World Health Organization (WHO) recommended that rapid tests and DAT as the most appropriate serological tests for VL diagnosis. IT LEISH became available for the Brazilian public health system in 2015, with the aim of decentralizing the VL diagnosis. The test is easy to perform and provides a visual interpretation of the reactions and results within 30 minutes. Another advantage of IT LEISH is the possibility of performing the test at the bedside using capillary blood.
In 2017, the OnSite™ Leishmania IgG/IgM Combo test (CTK Biotech, USA) became available in Brazil, despite of the absence of studies evaluating its effectiveness for diagnosing VL based on L. infantum.Considering this change in the diagnostic scenario, it would be useful to carry out a new economic assessment once the performance of the new test is established.
DAT is the serological method of choice in several countries, and implementation of this test in Brazilian local laboratories might represent progress in operability, performance, and access11. As DAT-LPC is not yet commercially available, for the present analysis, its cost was estimated based on the findings of a technical and economic feasibility study (unpublished data).
IFAT was confirmed as a non-economically feasible test. This result strengthens the recommendation of other authors indicating the substitution of IFAT by DAT in Brazil6,11. Although IFAT is a serological test that is used most widely in Brazil for VL diagnosis, of the total number of reported VL cases in 2017 (4511), only 37% (1667) were confirmed by IFAT, which may be associated to its poor performance and also to a deficient structure of access to the test in Brazil4.
Regarding VL treatment, liposomal amphotericin B was the more cost-effectiveness. This result complements the findings of Romero et al.12, which revealed low toxicity and acceptable efficacy rates for liposomal amphotericin B, indicating it as a more advantageous alternative for first-line treatment of VL in Brazil. Alonso et al.16 also reported similar results in a cost-effectiveness study on diagnostic-therapeutic strategies for VL in Morocco. In the present study, the combination of rapid test + liposomal amphotericin B treatment was the most cost-effective option.
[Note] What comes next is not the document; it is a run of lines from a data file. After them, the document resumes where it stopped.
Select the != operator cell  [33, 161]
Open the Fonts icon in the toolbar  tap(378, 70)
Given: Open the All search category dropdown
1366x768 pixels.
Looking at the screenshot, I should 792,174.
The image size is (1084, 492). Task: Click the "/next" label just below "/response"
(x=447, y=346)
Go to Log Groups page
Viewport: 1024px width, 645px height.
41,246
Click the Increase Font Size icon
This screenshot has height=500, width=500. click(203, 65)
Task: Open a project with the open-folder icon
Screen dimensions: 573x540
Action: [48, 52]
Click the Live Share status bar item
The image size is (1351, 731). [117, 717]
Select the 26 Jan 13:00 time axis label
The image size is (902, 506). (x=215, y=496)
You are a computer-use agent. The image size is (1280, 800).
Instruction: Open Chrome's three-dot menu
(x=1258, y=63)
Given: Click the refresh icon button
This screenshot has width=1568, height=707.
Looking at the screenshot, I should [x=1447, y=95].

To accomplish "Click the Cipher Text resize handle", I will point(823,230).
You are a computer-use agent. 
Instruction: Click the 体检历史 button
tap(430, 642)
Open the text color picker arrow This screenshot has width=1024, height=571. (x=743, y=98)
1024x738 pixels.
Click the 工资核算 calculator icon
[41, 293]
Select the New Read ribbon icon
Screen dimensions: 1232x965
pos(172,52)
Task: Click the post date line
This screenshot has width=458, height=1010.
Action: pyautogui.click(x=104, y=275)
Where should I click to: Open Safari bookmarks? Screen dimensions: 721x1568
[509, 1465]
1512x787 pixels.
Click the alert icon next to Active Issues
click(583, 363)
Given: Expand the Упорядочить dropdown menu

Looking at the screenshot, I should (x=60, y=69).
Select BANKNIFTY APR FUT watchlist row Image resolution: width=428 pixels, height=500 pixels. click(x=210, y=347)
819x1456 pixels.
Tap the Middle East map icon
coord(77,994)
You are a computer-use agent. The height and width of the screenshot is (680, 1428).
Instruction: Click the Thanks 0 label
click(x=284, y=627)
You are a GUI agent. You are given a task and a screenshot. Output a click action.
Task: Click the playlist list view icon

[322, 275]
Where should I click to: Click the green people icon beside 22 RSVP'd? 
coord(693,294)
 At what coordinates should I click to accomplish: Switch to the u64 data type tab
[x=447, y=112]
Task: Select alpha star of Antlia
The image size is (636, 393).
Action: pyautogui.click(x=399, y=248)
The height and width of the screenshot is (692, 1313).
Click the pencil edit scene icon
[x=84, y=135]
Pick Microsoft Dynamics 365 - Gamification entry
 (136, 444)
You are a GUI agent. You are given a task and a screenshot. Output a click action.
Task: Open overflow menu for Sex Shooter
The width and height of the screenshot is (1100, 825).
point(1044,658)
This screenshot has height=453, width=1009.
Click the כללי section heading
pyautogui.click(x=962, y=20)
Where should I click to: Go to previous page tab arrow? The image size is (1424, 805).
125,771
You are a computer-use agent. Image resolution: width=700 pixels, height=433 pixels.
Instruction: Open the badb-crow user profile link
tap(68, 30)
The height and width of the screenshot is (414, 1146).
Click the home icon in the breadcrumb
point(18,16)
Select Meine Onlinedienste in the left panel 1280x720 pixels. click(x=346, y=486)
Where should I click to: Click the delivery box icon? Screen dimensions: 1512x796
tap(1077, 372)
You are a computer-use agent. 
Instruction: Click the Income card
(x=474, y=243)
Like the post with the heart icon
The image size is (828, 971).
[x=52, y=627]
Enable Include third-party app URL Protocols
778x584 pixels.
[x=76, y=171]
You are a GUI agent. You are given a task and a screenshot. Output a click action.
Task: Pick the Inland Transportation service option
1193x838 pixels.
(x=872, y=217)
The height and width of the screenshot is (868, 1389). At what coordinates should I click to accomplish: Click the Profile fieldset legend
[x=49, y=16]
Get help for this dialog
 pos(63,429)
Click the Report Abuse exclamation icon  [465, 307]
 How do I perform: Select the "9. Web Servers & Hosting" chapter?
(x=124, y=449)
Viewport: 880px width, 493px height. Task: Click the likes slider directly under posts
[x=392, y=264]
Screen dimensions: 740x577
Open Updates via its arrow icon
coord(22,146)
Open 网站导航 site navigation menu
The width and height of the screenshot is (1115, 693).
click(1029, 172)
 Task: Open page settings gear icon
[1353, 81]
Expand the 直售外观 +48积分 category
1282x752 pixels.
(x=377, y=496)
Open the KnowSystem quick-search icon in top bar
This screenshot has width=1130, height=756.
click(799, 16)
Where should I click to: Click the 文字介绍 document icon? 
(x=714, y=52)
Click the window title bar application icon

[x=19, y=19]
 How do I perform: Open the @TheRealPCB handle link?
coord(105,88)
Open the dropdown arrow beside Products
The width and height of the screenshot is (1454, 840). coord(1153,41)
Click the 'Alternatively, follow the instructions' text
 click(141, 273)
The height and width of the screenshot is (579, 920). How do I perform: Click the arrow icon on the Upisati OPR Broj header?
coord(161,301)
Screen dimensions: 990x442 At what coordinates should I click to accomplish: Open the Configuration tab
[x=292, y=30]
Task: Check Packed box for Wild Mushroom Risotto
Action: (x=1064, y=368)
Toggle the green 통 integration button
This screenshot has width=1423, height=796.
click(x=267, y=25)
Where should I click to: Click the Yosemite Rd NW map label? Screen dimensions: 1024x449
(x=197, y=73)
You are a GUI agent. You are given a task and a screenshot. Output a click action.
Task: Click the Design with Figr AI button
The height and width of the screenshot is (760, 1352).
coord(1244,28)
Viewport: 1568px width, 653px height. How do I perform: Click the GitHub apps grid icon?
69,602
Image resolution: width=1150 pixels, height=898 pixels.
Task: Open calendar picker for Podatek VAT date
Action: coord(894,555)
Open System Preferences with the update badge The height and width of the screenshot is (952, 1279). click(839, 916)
Liposomal amphotericin B is a very expensive drug; its production is concentrated in the United States and its patent is in an expiration phase. Considering the market price in Brazil, treatment cost for an adult VL patient is US$ 11,239.36, as determined by the Drug Regulation Board (Câmara de Regulação de Medicamentos; CMED) of ANVISA. To promote access to more effective and safe treatments for neglected populations in developing countries, an agreement between the WHO and the pharmaceutical company Gilead Sciences was established in January 2010, ensuring a significant reduction in the price of liposomal amphotericin B. Machado de Assis et al.15 estimated the cost of VL treatment with liposomal amphotericin B to be US$ 659.79, as based on the value of the drug negotiated by the WHO.
This study is the first to address the cost-effectiveness of different diagnostic-therapeutic strategies for VL in Brazil. The findings might be useful in guiding public policies and for the rational planning of health program spending. The results highlight the need to re-evaluate the diagnostic tests and therapeutic options currently recommended in Brazil, corroborating the feasibility of use of DAT and liposomal amphotericin B as the first-line approach for VL in Brazil.